Business-to-business exchanges have the potential to slash costs out of the supply chain and nobody is more excited about that than venture capitalists. In fact, Boston-based AMR Research estimates that 600 such exchanges have sprouted up within just a year and a half as VCs look to cash in on the trend.
As in any overpopulated space, only the strong will survive, while the weak will eventually be either trampled or eaten. And one of the deciding factors in separating the fit from the faint will be whether buyers, who are supposed to use these exchanges to source new and inexpensive suppliers, decide to go vertical or horizontal. Vertical exchanges, such as CheMatch.com and Commerx’s PlasticsNet, operate in a single industry, whereas horizontal exchanges such as SupplierMarket.com try to attract a broader spectrum of participants across multiple industries.
In SupplierMarket.com’s case, the business is simply “parts”, whether those parts are of plastic, metal, wood, plaster or some other material.
Vertical markets – or at least the good ones – offer industry expertise as their key selling point. They can build their trading infrastructures and services on the idiosyncratic needs of whichever industry they serve. Horizontal exchanges are unlikely to provide the same depth of expertise, since they handle multiple kinds of materials. That breadth may, however, provide buyers with a countervailing advantage.
“What [buyers] are really trying to do is get efficiency from the exchange and reduce cycle times,” says Murali Menon, vice-president of engineering for SupplierMarket.com in Burlington, Mass. “We’re capturing a larger percentage of [what we need on] a typical project,” he says of his company’s horizontal approach.
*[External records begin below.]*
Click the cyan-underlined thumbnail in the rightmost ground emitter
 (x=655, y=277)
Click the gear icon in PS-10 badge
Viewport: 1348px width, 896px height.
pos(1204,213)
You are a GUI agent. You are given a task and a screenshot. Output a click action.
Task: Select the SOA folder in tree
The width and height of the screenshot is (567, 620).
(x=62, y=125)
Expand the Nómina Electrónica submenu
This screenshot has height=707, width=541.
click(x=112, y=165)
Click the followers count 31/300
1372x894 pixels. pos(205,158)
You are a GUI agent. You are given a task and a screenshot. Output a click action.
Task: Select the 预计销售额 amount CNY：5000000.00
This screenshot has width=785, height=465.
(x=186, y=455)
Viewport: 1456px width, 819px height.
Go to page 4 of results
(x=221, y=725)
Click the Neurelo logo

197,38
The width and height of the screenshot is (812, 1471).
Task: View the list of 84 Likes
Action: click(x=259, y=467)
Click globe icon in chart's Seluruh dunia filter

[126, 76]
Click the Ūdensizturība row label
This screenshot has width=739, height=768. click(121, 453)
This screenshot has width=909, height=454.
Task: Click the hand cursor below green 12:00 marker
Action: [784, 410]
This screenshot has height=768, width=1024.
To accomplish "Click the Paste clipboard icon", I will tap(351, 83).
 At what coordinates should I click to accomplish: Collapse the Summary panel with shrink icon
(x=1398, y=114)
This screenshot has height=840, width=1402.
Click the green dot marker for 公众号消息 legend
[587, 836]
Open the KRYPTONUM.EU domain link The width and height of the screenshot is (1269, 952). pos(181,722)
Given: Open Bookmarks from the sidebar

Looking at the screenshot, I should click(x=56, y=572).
In other words, not only does a buyer that’s building office parks or battleships need steel, but it also needs plastic, glass and other materials, and sourcing all those different products through a horizontal exchange can simplify its purchasing activities.
Some exchanges within each model will likely survive. However, it’s worth noting that among AMR Research’s list of the 40 strongest exchanges, the vast majority are at least beginning life as verticals.